* Reading text:
■ ■ ■ ■

Jan 19 (Reuters) - Former Olympic ski champion Julia Mancuso will be in Pyeongchang next month but only as a television reporter after abandoning her goal of a fifth Olympic Games and announcing her retirement.
The most successful U.S. female Alpine skier with nine medals -- four Olympic and five at world championships -- has struggled with hip pain throughout her career and formally retired in the Italian resort of Cortina d'Ampezzo on Friday.
Returning to the slopes last December after two seasons out, she achieved a best finish of only 42nd in three races.
"It has been an epic battle with my hip injury, and the past three years I have put everything into returning to competition at the highest level and reach my fifth Olympic Games," the 33-year-old said in a statement.
"Sadly, I haven’t found the progression to compete with the best in the world again, but I’m proud to have fought until the very end."
Mancuso will now be working with NBC television.
After an 18-year career, having made her World Cup debut as a 15-year-old in 1999, Mancuso bowed out on the piste where she claimed her first World Cup podium finish with second place in a super-G in January 2006.
She won Olympic giant slalom gold in Turin a month later.
Mancuso also won Olympic silver medals in downhill and the combined in Vancouver in 2010, adding a bronze in the combined in Sochi four years ago.
Her four Olympic medals are the most by a U.S. female Alpine ski or snowboard athlete.
Born with hip dysplasia, a misalignment of the bones, she underwent surgery in 2006 and 2015, missing two seasons before returning in St Moritz at the end of last year.
"I am happy that I got to ski my last race here in Cortina, one of my favourite stops on the tour," she said on Friday after skiing the Olimpia delle Tofane piste in a Wonder Woman suit.
Team mates including Lindsey Vonn sprayed her with champagne in the finish area.

■ ■ ■ ■

* Material provided:
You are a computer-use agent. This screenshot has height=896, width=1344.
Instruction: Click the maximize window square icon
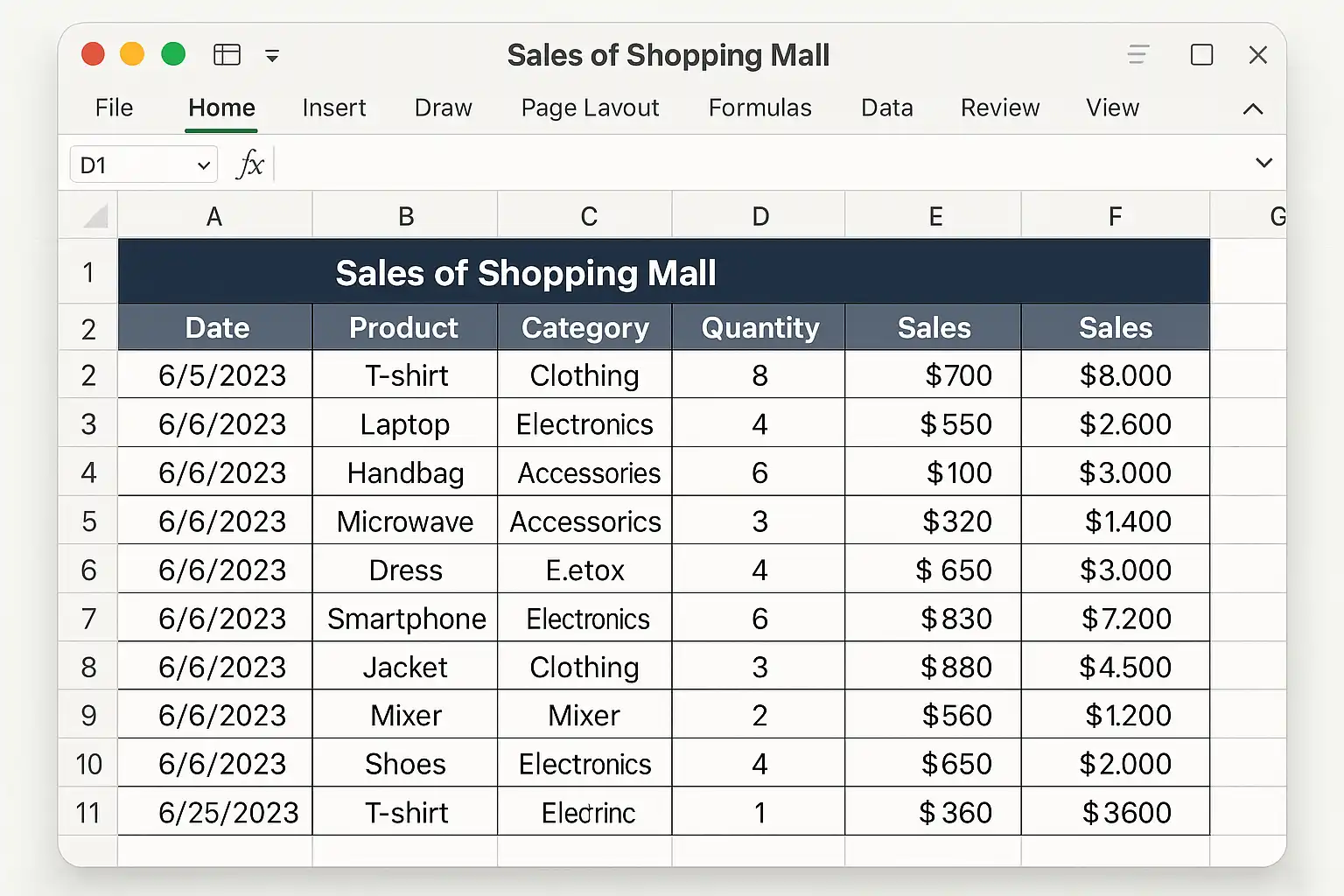1201,55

■ ■ ■ ■

* Description of the task:
Answer from the article on Julia Mancuso's retirement:
1. How many medals in total has Mancuso won at Olympics and world championships combined?
2. In which city did she win Olympic giant slalom gold?
3. With which television network will she now be working?

* Answer box:
1. Nine
2. Turin
3. NBC